The song’s cover art, reminiscent of 1970’s classic rock album covers, was designed by artist Rob Carmichael, and hinted at the unique and special status that this song would have in the new album. It was abstract and mysterious, a complete departure from any other Behind the Light or Phillip Phillips image released up to that point.
“Fly,” similar to “Thicket” and even the earlier “Man on the Moon,” is built around another one of Phillip’s great guitar riffs, one that highlights again a very strong rhythm under the melody and showcases Phillip’s incredibly dexterous playing. Co-written by Phillip and Todd Clark, a second key element of “Fly” is the contribution of pedal steel guitarist Robert Randolph, of the Robert Randolph and the Family Band. An electrifying and highly spiritual player, Randolph infuses the song with an organic, unpredictable feel that more than pays off by the end of the song.

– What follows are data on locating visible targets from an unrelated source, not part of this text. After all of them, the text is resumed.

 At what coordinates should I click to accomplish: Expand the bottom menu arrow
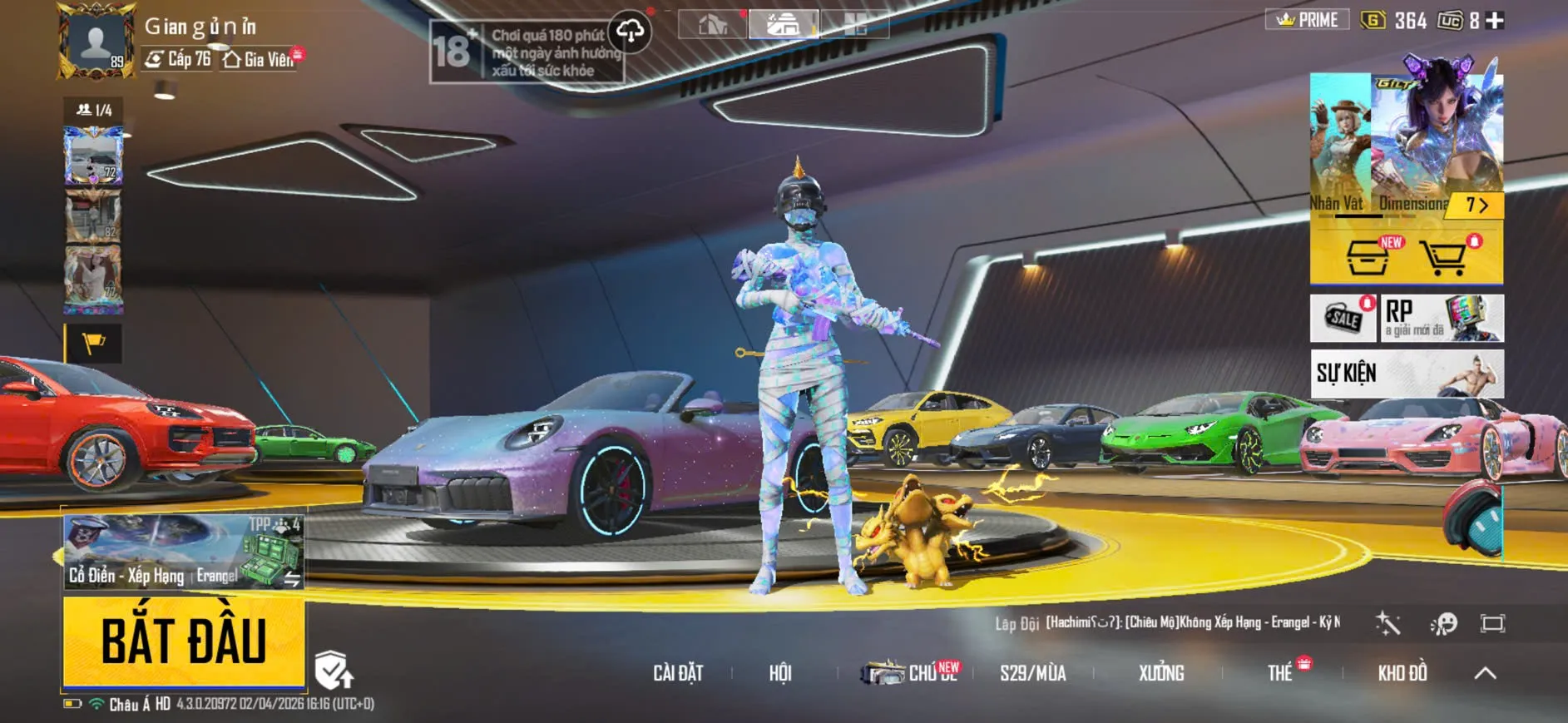[1485, 673]
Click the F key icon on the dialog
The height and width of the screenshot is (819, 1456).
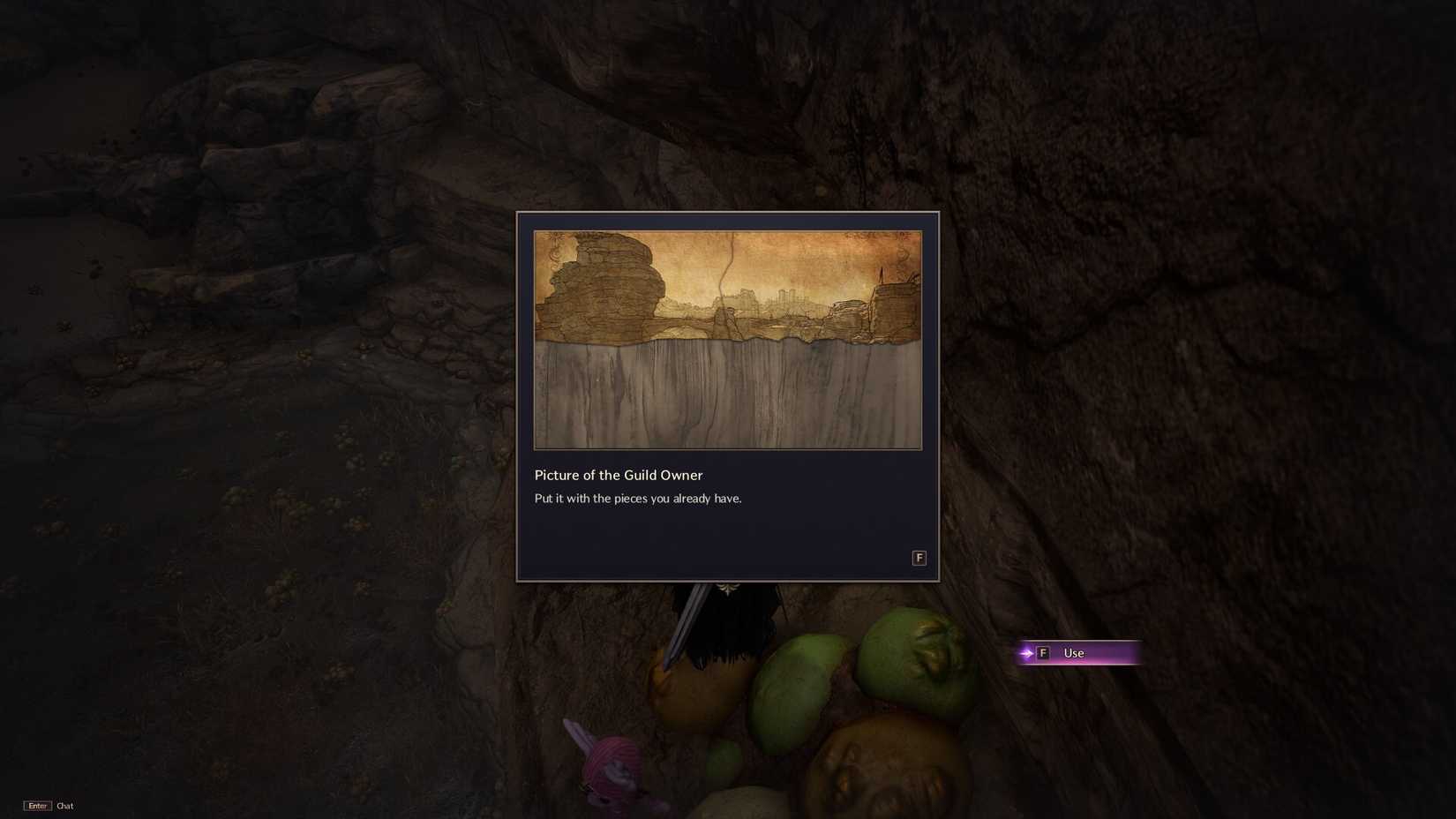pos(919,558)
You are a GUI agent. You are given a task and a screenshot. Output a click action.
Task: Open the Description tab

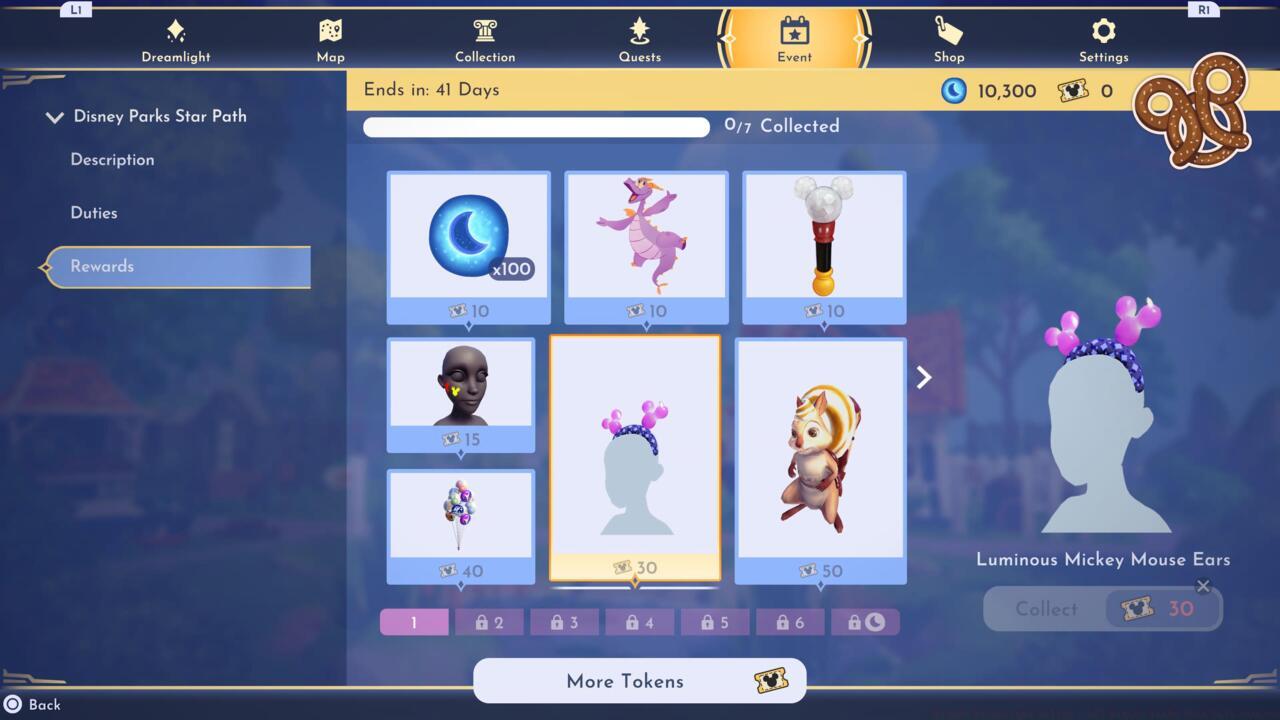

The final major element of the song are the drums, played by Jason “JT” Thomas, Phillip’s current drummer and contributor to most of the drums on Behind the Light. Mr. Thomas, a drummer whose background is in gospel and jazz, lends a deep, deliciously solid groove to the song and transforms “Fly” into much more than a straight forward rock song. His pace, slow and controlled throughout the song, only reveals what is to come through his brilliant use of the snare and the bass drum, on which he increasingly riffs and builds on as “Fly” moves along.
In typical Phillip form, the lyrics are obscure, but also sparse and introspective. Still, hidden within those words is a world of meaning:
“When the day is done, the weight is on my mind
How should I give up, how should I survive
Leaning to the side of the busy street
These people never notice me
Am I the only one who thinks it’s hard to breathe”
Very quickly we are confronted with somebody who is struggling, perhaps with his own identity, and also yearning for release. The choice of words is important, as they all seem to represent the opposite of “flying” as he speaks of “weight on my mind” and of it being “hard to breathe.” And as we continue looking through the lyrics, they all seem to circle around this feeling of being lost or trapped (Searching through a maze only to find, another wall to break, another wall to climb), and of finding it hard to express the truth, “what’s on my mind,” and more importantly, “what’s not inside.”
Controlled feelings and controlled music and drums. Barely, and not for long.This is because after a short break after the final chorus, the song dissolves into an spectacular pedal steel guitar solo by Robert Randolph, the absolute, most obvious and glorious highlight of the song. The solo, supported magnificently by the rest of the band (in particular the drums), simply takes over the last third of the song and represents the literal release to the oppressive feeling alluded to in the lyrics, the moment when Phillip–and us as listeners–literally and completely take flight.
We realize then, during that solo, that Phillip doesn’t really need to say “what’s on his mind,” that the music actually has taken over to say what the words can’t or aren’t allowed to say. And what the music says in “Fly” is as powerful as any words can be, expressing an extreme joy, and almost spiritual release–even perhaps the delirious feeling that extraordinary music-making must bring to those making the music and that it certainly brings to us as listeners. And Robert Randolph and his pedal steel guitar, an instrument referred to as “the sacred steel” in the gospel musical tradition, more than anybody personifies this concept of making music that seeks unto itself to elevate the soul.
There is no doubt in my mind that this is at least part of what Phillip’s music and live shows are also about, which is sharing the music but also celebrating it for all its possibilities and power, and what it can do to all of us. And “Fly,” most of any song on Behind the Light, does this; it speaks when words can’t, it shows rather than tells. It’s joy, freedom, exhilaration–integrity–made music. If you want proof, just listen to the song, reach your hands to the sky and fly.